Wegen des zeitlichen Abstands ist nur eine Abhängigkeit des hebräischen Hymnus vom ägyptischen Hymnus möglich, nicht umgekehrt. Allerdings setzte sich Echnatons Religionsreform nicht durch. Zeugnisse seiner Aton-Verehrung wurden nach seinem Tod wieder getilgt und blieben nur als Inschriften in Grabanlagen erhalten. Es ist also schwer vorstellbar, wie der hebräische Dichter Jahrhunderte später Kenntnis von diesem Aton-Hymnus erhalten konnte. Sirje Reichmann plädiert für literarische Abhängigkeit und skizziert zwei mögliche Überlieferungswege. Beide setzen voraus, dass der Große Aton-Hymnus oder Auszüge daraus zur Zeit Echnatons in einem Papyrus-Archiv in Amarna vorhanden war und dort im Kult und im religiösen Unterricht Verwendung fand; beide haben die Schwierigkeit, dass eine vorexilische Entstehung von Psalm 104 angenommen wird und nicht klar ist, wie dieser Psalm die Zerstörung Jerusalems (und des dortigen Tempelarchivs) durch die Neubabylonier 587/586 v. Chr. überstanden haben kann.
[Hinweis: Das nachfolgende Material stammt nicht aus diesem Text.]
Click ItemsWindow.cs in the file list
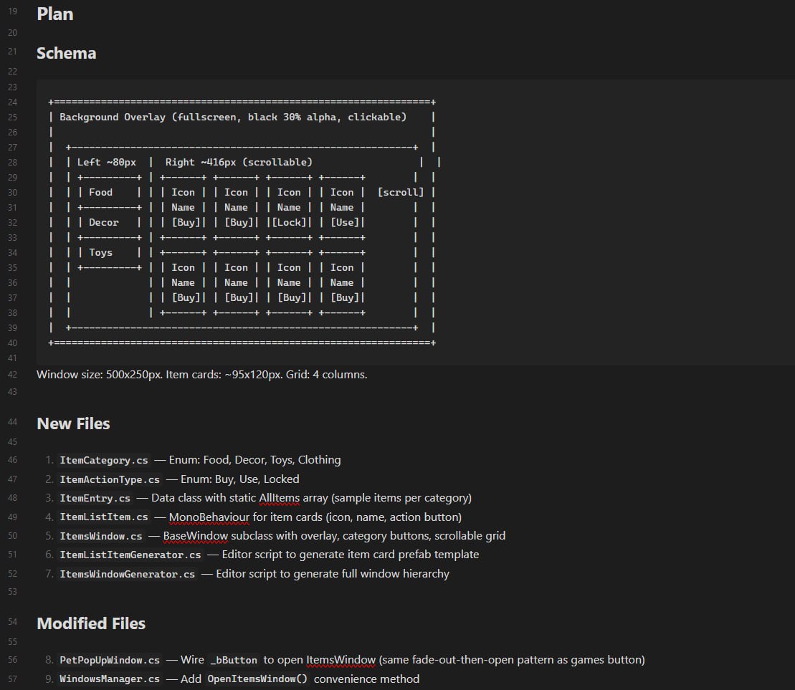 (101, 536)
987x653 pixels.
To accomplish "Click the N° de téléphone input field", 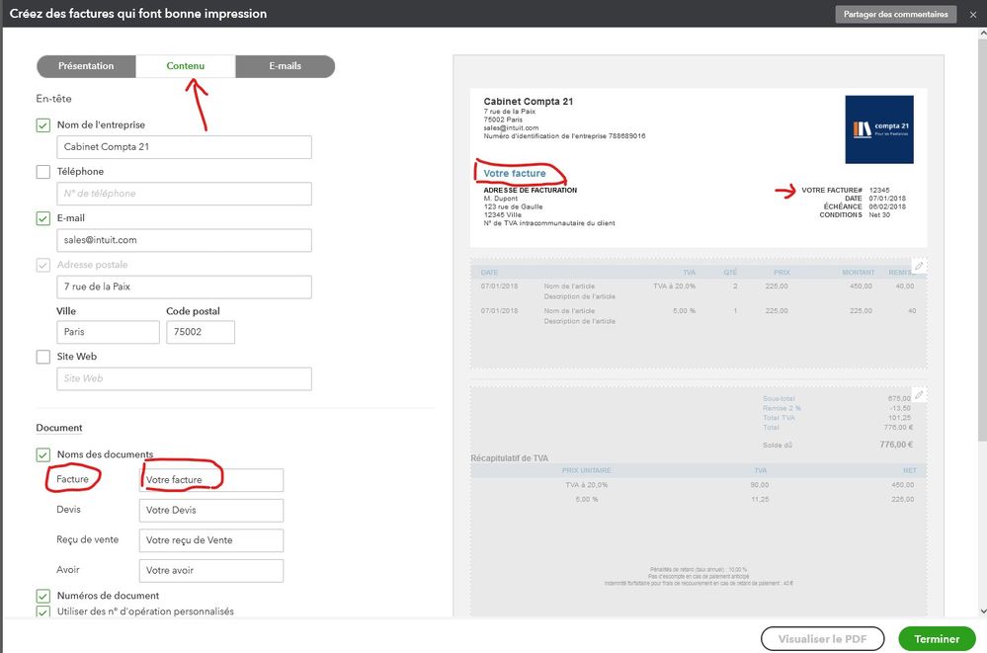I will [184, 194].
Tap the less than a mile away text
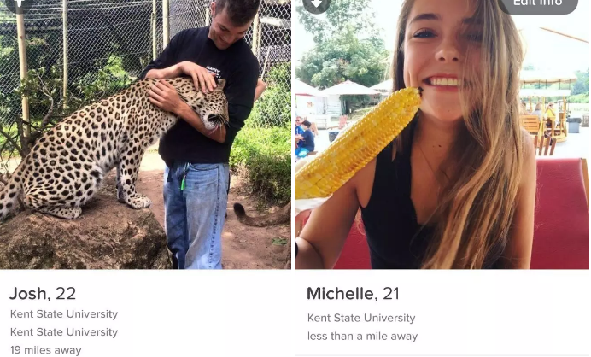 [363, 336]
  • Variante 1: Während der Amarna-Zeit gelangt dieser Text über die höfische Korrespondenz in die Stadtstaaten der syro-phönizischen Küste und in ein dortiges Archiv, wo er weiter tradiert wird. Verzögert gelangt er aus diesem Archiv zur Kenntnis des vor dem Babylonischen Exil lebenden Psalmdichters.
  • Variante 2: Diplomaten und schreibkundige Handelsreisende aus Syrien-Palästina besuchen zur Regierungszeit Echnatons Amarna und bringen eine Abschrift des Textes in ihre Heimatstadt, wo er in einem Archiv aufbewahrt wird. Auch nach dieser Variante erfolgt die Rezeption durch den Psalmdichter zeitverzögert.[12]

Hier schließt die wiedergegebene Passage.